Dataset extract START

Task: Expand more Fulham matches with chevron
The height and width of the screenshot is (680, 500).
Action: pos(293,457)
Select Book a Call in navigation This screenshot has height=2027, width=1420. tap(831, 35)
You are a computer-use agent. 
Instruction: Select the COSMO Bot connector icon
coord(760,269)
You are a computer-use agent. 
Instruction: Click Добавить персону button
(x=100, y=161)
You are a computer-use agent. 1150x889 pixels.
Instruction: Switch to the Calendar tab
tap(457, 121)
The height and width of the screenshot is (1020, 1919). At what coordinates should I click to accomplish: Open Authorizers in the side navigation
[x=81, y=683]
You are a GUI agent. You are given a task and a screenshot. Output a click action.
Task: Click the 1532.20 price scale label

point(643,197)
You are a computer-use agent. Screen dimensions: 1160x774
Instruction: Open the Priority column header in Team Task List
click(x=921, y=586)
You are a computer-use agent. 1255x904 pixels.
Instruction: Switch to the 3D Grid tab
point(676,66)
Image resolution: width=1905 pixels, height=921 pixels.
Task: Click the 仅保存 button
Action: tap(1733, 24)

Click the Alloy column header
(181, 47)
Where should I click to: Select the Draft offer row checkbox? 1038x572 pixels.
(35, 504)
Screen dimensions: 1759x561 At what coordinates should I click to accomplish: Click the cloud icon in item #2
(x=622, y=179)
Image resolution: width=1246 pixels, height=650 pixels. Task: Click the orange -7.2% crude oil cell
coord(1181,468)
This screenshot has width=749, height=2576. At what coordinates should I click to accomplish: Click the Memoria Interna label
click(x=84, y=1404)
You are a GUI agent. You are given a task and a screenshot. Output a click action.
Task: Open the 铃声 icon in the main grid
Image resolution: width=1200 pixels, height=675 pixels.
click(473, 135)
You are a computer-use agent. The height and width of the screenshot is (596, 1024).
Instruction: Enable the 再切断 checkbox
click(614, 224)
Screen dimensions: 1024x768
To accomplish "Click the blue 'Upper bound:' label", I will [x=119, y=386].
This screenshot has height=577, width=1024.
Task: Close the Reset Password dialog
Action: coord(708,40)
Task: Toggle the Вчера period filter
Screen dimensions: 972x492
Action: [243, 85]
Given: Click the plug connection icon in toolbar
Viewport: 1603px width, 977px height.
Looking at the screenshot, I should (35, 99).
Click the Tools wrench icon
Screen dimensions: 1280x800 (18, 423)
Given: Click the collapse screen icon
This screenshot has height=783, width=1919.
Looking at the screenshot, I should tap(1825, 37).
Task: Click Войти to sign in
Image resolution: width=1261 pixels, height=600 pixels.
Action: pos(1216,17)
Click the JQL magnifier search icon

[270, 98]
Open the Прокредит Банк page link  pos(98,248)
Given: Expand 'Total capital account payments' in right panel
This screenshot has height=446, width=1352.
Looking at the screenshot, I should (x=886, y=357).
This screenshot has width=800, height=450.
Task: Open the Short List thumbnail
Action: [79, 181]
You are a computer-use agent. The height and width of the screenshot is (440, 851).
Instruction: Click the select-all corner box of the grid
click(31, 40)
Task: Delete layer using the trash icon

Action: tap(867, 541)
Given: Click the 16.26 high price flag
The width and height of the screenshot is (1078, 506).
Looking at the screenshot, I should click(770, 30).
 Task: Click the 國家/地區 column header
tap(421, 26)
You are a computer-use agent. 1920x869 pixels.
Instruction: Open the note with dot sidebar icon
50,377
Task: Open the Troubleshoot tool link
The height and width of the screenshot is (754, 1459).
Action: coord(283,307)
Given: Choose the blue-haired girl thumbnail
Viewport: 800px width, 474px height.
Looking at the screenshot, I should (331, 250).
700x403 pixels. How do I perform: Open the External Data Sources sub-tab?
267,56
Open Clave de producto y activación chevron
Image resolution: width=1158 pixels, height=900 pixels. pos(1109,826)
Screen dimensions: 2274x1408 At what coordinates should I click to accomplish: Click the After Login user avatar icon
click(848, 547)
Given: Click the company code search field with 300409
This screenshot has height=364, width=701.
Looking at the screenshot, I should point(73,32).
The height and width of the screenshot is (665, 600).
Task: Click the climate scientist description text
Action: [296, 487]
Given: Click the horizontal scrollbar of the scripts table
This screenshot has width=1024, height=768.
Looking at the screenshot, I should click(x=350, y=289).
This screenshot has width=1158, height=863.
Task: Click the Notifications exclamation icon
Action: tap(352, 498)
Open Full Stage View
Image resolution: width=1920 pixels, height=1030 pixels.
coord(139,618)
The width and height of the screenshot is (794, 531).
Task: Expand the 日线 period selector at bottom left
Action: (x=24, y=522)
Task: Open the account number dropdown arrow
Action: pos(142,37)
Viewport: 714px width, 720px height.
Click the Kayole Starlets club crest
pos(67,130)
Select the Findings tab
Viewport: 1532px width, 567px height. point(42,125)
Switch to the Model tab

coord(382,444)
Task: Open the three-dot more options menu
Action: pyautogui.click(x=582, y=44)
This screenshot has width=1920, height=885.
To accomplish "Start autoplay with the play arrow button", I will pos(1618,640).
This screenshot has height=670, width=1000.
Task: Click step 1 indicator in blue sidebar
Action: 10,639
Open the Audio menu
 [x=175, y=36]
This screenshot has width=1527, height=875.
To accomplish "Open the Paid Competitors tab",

Dataset extract END

[What you should do]:
Reproduce the records above exactly. Leave nothing out.

[Solved exercise]:
Task: Expand more Fulham matches with chevron
The height and width of the screenshot is (680, 500).
Action: pos(293,457)
Select Book a Call in navigation This screenshot has height=2027, width=1420. tap(831, 35)
You are a computer-use agent. 
Instruction: Select the COSMO Bot connector icon
coord(760,269)
You are a computer-use agent. 
Instruction: Click Добавить персону button
(x=100, y=161)
You are a computer-use agent. 1150x889 pixels.
Instruction: Switch to the Calendar tab
tap(457, 121)
The height and width of the screenshot is (1020, 1919). At what coordinates should I click to accomplish: Open Authorizers in the side navigation
[x=81, y=683]
You are a GUI agent. You are given a task and a screenshot. Output a click action.
Task: Click the 1532.20 price scale label

point(643,197)
You are a computer-use agent. Screen dimensions: 1160x774
Instruction: Open the Priority column header in Team Task List
click(x=921, y=586)
You are a computer-use agent. 1255x904 pixels.
Instruction: Switch to the 3D Grid tab
point(676,66)
Image resolution: width=1905 pixels, height=921 pixels.
Task: Click the 仅保存 button
Action: tap(1733, 24)

Click the Alloy column header
(181, 47)
Where should I click to: Select the Draft offer row checkbox? 1038x572 pixels.
(35, 504)
Screen dimensions: 1759x561 At what coordinates should I click to accomplish: Click the cloud icon in item #2
(x=622, y=179)
Image resolution: width=1246 pixels, height=650 pixels. Task: Click the orange -7.2% crude oil cell
coord(1181,468)
This screenshot has width=749, height=2576. At what coordinates should I click to accomplish: Click the Memoria Interna label
click(x=84, y=1404)
You are a GUI agent. You are given a task and a screenshot. Output a click action.
Task: Open the 铃声 icon in the main grid
Image resolution: width=1200 pixels, height=675 pixels.
click(473, 135)
You are a computer-use agent. The height and width of the screenshot is (596, 1024).
Instruction: Enable the 再切断 checkbox
click(614, 224)
Screen dimensions: 1024x768
To accomplish "Click the blue 'Upper bound:' label", I will [x=119, y=386].
This screenshot has height=577, width=1024.
Task: Close the Reset Password dialog
Action: coord(708,40)
Task: Toggle the Вчера period filter
Screen dimensions: 972x492
Action: [243, 85]
Given: Click the plug connection icon in toolbar
Viewport: 1603px width, 977px height.
Looking at the screenshot, I should (35, 99).
Click the Tools wrench icon
Screen dimensions: 1280x800 (18, 423)
Given: Click the collapse screen icon
This screenshot has height=783, width=1919.
Looking at the screenshot, I should tap(1825, 37).
Task: Click Войти to sign in
Image resolution: width=1261 pixels, height=600 pixels.
Action: pos(1216,17)
Click the JQL magnifier search icon

[270, 98]
Open the Прокредит Банк page link  pos(98,248)
Given: Expand 'Total capital account payments' in right panel
This screenshot has height=446, width=1352.
Looking at the screenshot, I should (x=886, y=357).
This screenshot has width=800, height=450.
Task: Open the Short List thumbnail
Action: [79, 181]
You are a computer-use agent. The height and width of the screenshot is (440, 851).
Instruction: Click the select-all corner box of the grid
click(31, 40)
Task: Delete layer using the trash icon

Action: tap(867, 541)
Given: Click the 16.26 high price flag
The width and height of the screenshot is (1078, 506).
Looking at the screenshot, I should click(770, 30).
 Task: Click the 國家/地區 column header
tap(421, 26)
You are a computer-use agent. 1920x869 pixels.
Instruction: Open the note with dot sidebar icon
50,377
Task: Open the Troubleshoot tool link
The height and width of the screenshot is (754, 1459).
Action: coord(283,307)
Given: Choose the blue-haired girl thumbnail
Viewport: 800px width, 474px height.
Looking at the screenshot, I should (331, 250).
700x403 pixels. How do I perform: Open the External Data Sources sub-tab?
267,56
Open Clave de producto y activación chevron
Image resolution: width=1158 pixels, height=900 pixels. pos(1109,826)
Screen dimensions: 2274x1408 At what coordinates should I click to accomplish: Click the After Login user avatar icon
click(848, 547)
Given: Click the company code search field with 300409
This screenshot has height=364, width=701.
Looking at the screenshot, I should point(73,32).
The height and width of the screenshot is (665, 600).
Task: Click the climate scientist description text
Action: [296, 487]
Given: Click the horizontal scrollbar of the scripts table
This screenshot has width=1024, height=768.
Looking at the screenshot, I should click(x=350, y=289).
This screenshot has width=1158, height=863.
Task: Click the Notifications exclamation icon
Action: tap(352, 498)
Open Full Stage View
Image resolution: width=1920 pixels, height=1030 pixels.
coord(139,618)
The width and height of the screenshot is (794, 531).
Task: Expand the 日线 period selector at bottom left
Action: (x=24, y=522)
Task: Open the account number dropdown arrow
Action: pos(142,37)
Viewport: 714px width, 720px height.
Click the Kayole Starlets club crest
pos(67,130)
Select the Findings tab
Viewport: 1532px width, 567px height. point(42,125)
Switch to the Model tab

coord(382,444)
Task: Open the three-dot more options menu
Action: pyautogui.click(x=582, y=44)
This screenshot has width=1920, height=885.
To accomplish "Start autoplay with the play arrow button", I will pos(1618,640).
This screenshot has height=670, width=1000.
Task: Click step 1 indicator in blue sidebar
Action: 10,639
Open the Audio menu
 [x=175, y=36]
This screenshot has width=1527, height=875.
To accomplish "Open the Paid Competitors tab",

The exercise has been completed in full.